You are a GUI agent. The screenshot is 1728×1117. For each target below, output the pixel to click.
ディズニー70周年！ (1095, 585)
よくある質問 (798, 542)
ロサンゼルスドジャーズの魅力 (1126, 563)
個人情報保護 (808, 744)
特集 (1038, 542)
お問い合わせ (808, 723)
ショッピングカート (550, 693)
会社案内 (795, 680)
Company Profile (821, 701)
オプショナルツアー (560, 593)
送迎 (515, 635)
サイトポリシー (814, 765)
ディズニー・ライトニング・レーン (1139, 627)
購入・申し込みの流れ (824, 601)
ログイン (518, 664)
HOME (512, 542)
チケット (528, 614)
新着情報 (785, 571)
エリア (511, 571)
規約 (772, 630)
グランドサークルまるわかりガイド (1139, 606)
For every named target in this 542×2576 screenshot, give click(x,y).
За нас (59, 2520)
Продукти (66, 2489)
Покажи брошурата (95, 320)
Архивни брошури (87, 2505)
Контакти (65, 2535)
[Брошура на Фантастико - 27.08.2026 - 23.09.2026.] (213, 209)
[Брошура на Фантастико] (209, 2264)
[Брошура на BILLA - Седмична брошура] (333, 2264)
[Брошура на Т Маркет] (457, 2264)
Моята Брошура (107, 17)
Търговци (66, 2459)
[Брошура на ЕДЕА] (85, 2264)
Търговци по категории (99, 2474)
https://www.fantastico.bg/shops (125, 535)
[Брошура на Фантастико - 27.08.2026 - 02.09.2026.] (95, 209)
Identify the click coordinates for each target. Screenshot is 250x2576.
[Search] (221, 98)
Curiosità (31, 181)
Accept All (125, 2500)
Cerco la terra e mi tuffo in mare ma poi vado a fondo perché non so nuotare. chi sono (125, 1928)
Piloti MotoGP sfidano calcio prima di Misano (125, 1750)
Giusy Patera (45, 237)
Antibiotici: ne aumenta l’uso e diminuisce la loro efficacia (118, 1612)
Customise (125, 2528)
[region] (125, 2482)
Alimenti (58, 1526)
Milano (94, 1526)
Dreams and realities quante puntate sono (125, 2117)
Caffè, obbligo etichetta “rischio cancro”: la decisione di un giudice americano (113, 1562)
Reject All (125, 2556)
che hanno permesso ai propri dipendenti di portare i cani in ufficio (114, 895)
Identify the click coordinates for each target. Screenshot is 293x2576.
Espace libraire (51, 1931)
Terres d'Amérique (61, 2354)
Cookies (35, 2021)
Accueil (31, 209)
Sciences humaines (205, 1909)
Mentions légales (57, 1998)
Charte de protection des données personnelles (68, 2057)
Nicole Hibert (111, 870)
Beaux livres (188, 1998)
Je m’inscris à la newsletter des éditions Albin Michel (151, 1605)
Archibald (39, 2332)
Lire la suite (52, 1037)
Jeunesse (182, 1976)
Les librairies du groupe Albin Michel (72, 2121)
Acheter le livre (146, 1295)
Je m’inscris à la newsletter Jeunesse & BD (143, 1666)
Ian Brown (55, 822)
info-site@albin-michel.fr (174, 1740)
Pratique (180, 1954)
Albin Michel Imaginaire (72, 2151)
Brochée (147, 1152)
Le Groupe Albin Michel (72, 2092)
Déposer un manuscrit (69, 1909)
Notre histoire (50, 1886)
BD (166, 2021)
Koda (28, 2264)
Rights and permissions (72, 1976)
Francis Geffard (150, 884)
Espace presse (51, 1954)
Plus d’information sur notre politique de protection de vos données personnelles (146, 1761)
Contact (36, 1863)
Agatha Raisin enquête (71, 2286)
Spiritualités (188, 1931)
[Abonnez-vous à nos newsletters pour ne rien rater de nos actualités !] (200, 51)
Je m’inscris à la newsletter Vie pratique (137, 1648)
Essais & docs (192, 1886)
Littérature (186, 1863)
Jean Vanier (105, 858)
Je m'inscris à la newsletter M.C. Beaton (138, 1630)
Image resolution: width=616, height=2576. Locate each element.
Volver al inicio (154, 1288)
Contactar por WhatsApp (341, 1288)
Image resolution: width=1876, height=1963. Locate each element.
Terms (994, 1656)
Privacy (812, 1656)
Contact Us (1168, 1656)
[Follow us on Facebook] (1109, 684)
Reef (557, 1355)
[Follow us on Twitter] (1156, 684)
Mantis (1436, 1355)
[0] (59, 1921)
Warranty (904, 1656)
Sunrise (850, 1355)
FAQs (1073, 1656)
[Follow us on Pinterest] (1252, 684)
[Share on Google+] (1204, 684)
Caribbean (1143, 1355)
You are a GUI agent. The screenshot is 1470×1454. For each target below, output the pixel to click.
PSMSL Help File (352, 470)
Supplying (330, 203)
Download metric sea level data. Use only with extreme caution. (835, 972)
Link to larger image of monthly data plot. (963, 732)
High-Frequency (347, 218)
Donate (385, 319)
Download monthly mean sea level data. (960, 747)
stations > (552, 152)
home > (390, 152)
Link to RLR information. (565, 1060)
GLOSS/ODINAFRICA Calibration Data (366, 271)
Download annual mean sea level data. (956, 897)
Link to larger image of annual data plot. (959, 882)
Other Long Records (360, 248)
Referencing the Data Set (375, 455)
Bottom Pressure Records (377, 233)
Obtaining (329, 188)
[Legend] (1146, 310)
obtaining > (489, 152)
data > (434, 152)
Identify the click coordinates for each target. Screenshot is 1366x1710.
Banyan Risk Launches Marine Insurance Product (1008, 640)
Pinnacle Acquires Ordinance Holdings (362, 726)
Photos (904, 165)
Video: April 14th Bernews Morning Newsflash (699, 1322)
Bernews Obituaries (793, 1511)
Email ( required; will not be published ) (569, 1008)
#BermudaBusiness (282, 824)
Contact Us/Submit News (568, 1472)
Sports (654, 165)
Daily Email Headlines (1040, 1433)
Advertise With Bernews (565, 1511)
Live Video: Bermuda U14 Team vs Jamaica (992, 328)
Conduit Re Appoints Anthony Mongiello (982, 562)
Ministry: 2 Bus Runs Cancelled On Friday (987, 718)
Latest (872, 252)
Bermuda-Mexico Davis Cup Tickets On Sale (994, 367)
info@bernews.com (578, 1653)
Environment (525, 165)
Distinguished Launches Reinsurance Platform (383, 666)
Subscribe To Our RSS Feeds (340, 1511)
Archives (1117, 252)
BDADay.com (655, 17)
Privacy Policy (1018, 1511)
◇ ◇ ◇
### PROBLEM STATEMENT
Would you return all of the material exactly as written?

### EXERCISE OUTPUT
You are a GUI agent. The screenshot is 1728×1117. For each target below, output the pixel to click.
ディズニー70周年！ (1095, 585)
よくある質問 (798, 542)
ロサンゼルスドジャーズの魅力 (1126, 563)
個人情報保護 (808, 744)
特集 (1038, 542)
お問い合わせ (808, 723)
ショッピングカート (550, 693)
会社案内 (795, 680)
Company Profile (821, 701)
オプショナルツアー (560, 593)
送迎 (515, 635)
サイトポリシー (814, 765)
ディズニー・ライトニング・レーン (1139, 627)
購入・申し込みの流れ (824, 601)
ログイン (518, 664)
HOME (512, 542)
チケット (528, 614)
新着情報 (785, 571)
エリア (511, 571)
規約 (772, 630)
グランドサークルまるわかりガイド (1139, 606)
For every named target in this 542×2576 screenshot, give click(x,y).
За нас (59, 2520)
Продукти (66, 2489)
Покажи брошурата (95, 320)
Архивни брошури (87, 2505)
Контакти (65, 2535)
[Брошура на Фантастико - 27.08.2026 - 23.09.2026.] (213, 209)
[Брошура на Фантастико] (209, 2264)
[Брошура на BILLA - Седмична брошура] (333, 2264)
[Брошура на Т Маркет] (457, 2264)
Моята Брошура (107, 17)
Търговци (66, 2459)
[Брошура на ЕДЕА] (85, 2264)
Търговци по категории (99, 2474)
https://www.fantastico.bg/shops (125, 535)
[Брошура на Фантастико - 27.08.2026 - 02.09.2026.] (95, 209)
Identify the click coordinates for each target. Screenshot is 250x2576.
[Search] (221, 98)
Curiosità (31, 181)
Accept All (125, 2500)
Cerco la terra e mi tuffo in mare ma poi vado a fondo perché non so nuotare. chi sono (125, 1928)
Piloti MotoGP sfidano calcio prima di Misano (125, 1750)
Giusy Patera (45, 237)
Antibiotici: ne aumenta l’uso e diminuisce la loro efficacia (118, 1612)
Customise (125, 2528)
[region] (125, 2482)
Alimenti (58, 1526)
Milano (94, 1526)
Dreams and realities quante puntate sono (125, 2117)
Caffè, obbligo etichetta “rischio cancro”: la decisione di un giudice americano (113, 1562)
Reject All (125, 2556)
che hanno permesso ai propri dipendenti di portare i cani in ufficio (114, 895)
Identify the click coordinates for each target. Screenshot is 293x2576.
Espace libraire (51, 1931)
Terres d'Amérique (61, 2354)
Cookies (35, 2021)
Accueil (31, 209)
Sciences humaines (205, 1909)
Mentions légales (57, 1998)
Charte de protection des données personnelles (68, 2057)
Nicole Hibert (111, 870)
Beaux livres (188, 1998)
Je m’inscris à la newsletter des éditions Albin Michel (151, 1605)
Archibald (39, 2332)
Lire la suite (52, 1037)
Jeunesse (182, 1976)
Les librairies du groupe Albin Michel (72, 2121)
Acheter le livre (146, 1295)
Je m’inscris à la newsletter Jeunesse & BD (143, 1666)
Ian Brown (55, 822)
info-site@albin-michel.fr (174, 1740)
Pratique (180, 1954)
Albin Michel Imaginaire (72, 2151)
Brochée (147, 1152)
Le Groupe Albin Michel (72, 2092)
Déposer un manuscrit (69, 1909)
Notre histoire (50, 1886)
BD (166, 2021)
Koda (28, 2264)
Rights and permissions (72, 1976)
Francis Geffard (150, 884)
Espace presse (51, 1954)
Plus d’information sur notre politique de protection de vos données personnelles (146, 1761)
Contact (36, 1863)
Agatha Raisin enquête (71, 2286)
Spiritualités (188, 1931)
[Abonnez-vous à nos newsletters pour ne rien rater de nos actualités !] (200, 51)
Je m’inscris à la newsletter Vie pratique (137, 1648)
Essais & docs (192, 1886)
Littérature (186, 1863)
Jean Vanier (105, 858)
Je m'inscris à la newsletter M.C. Beaton (138, 1630)
Image resolution: width=616, height=2576. Locate each element.
Volver al inicio (154, 1288)
Contactar por WhatsApp (341, 1288)
Image resolution: width=1876, height=1963. Locate each element.
Terms (994, 1656)
Privacy (812, 1656)
Contact Us (1168, 1656)
[Follow us on Facebook] (1109, 684)
Reef (557, 1355)
[Follow us on Twitter] (1156, 684)
Mantis (1436, 1355)
[0] (59, 1921)
Warranty (904, 1656)
Sunrise (850, 1355)
FAQs (1073, 1656)
[Follow us on Pinterest] (1252, 684)
[Share on Google+] (1204, 684)
Caribbean (1143, 1355)
You are a GUI agent. The screenshot is 1470×1454. For each target below, output the pixel to click.
PSMSL Help File (352, 470)
Supplying (330, 203)
Download metric sea level data. Use only with extreme caution. (835, 972)
Link to larger image of monthly data plot. (963, 732)
High-Frequency (347, 218)
Donate (385, 319)
Download monthly mean sea level data. (960, 747)
stations > (552, 152)
home > (390, 152)
Link to RLR information. (565, 1060)
GLOSS/ODINAFRICA Calibration Data (366, 271)
Download annual mean sea level data. (956, 897)
Link to larger image of annual data plot. (959, 882)
Other Long Records (360, 248)
Referencing the Data Set (375, 455)
Bottom Pressure Records (377, 233)
Obtaining (329, 188)
[Legend] (1146, 310)
obtaining > (489, 152)
data > (434, 152)
Identify the click coordinates for each target. Screenshot is 1366x1710.
Banyan Risk Launches Marine Insurance Product (1008, 640)
Pinnacle Acquires Ordinance Holdings (362, 726)
Photos (904, 165)
Video: April 14th Bernews Morning Newsflash (699, 1322)
Bernews Obituaries (793, 1511)
Email ( required; will not be published ) (569, 1008)
#BermudaBusiness (282, 824)
Contact Us/Submit News (568, 1472)
Sports (654, 165)
Daily Email Headlines (1040, 1433)
Advertise With Bernews (565, 1511)
Live Video: Bermuda U14 Team vs Jamaica (992, 328)
Conduit Re Appoints Anthony Mongiello (982, 562)
Ministry: 2 Bus Runs Cancelled On Friday (987, 718)
Latest (872, 252)
Bermuda-Mexico Davis Cup Tickets On Sale (994, 367)
info@bernews.com (578, 1653)
Environment (525, 165)
Distinguished Launches Reinsurance Platform (383, 666)
Subscribe To Our RSS Feeds (340, 1511)
Archives (1117, 252)
BDADay.com (655, 17)
Privacy Policy (1018, 1511)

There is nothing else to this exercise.